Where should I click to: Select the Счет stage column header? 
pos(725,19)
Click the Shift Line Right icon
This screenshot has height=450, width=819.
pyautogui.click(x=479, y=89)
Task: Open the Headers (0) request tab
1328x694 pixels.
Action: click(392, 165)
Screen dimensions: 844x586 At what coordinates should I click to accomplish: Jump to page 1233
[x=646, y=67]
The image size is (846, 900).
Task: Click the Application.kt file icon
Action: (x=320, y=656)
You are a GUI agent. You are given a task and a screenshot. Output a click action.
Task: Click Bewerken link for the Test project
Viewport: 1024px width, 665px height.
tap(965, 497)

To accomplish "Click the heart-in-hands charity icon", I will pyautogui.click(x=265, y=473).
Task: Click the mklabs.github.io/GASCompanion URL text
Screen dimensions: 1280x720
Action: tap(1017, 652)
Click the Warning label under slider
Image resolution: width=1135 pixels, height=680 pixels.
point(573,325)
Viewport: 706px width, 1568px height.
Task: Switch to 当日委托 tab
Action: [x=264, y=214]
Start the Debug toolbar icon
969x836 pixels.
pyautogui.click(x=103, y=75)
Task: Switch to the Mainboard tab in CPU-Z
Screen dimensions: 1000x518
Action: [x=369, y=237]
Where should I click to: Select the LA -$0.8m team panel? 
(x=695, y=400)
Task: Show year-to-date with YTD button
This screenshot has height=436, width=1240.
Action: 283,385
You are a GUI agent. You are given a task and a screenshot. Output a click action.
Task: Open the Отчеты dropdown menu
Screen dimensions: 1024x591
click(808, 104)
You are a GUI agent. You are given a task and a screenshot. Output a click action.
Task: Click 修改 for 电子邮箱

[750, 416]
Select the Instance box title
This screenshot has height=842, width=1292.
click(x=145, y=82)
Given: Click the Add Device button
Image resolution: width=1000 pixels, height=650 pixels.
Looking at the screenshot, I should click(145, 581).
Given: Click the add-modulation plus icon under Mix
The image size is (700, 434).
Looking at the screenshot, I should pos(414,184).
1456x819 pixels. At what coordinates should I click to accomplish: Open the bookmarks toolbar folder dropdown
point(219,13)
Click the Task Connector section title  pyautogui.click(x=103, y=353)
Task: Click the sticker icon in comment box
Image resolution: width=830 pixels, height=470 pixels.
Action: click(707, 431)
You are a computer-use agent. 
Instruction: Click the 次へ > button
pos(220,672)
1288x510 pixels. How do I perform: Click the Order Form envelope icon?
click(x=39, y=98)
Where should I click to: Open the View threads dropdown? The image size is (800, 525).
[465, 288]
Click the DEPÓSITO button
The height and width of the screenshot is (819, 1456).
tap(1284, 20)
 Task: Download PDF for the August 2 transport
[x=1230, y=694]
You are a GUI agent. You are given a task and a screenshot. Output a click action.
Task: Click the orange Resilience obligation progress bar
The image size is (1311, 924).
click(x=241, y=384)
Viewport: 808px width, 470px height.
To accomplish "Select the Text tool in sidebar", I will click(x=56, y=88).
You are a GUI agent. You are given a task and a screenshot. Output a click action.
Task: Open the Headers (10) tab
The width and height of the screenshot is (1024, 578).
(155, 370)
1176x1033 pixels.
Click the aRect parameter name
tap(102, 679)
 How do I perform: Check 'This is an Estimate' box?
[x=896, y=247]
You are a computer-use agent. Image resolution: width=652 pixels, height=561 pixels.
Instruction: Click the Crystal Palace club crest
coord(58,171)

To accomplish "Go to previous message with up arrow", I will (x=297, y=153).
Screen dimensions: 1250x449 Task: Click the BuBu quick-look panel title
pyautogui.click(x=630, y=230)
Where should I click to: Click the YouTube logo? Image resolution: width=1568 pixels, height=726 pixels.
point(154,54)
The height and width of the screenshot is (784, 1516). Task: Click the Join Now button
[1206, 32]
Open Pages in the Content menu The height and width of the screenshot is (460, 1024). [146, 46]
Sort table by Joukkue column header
*-*-*
AIM OF THE TASK: Collect each line in the data above that contains the word "Open" and copy it out in full.

ANSWER FOR THIS EXERCISE:
Task: Open the Headers (0) request tab
Task: Open the Отчеты dropdown menu
1456x819 pixels. At what coordinates should I click to accomplish: Open the bookmarks toolbar folder dropdown
Where should I click to: Open the View threads dropdown? The image size is (800, 525).
Task: Open the Headers (10) tab
Open Pages in the Content menu The height and width of the screenshot is (460, 1024). [146, 46]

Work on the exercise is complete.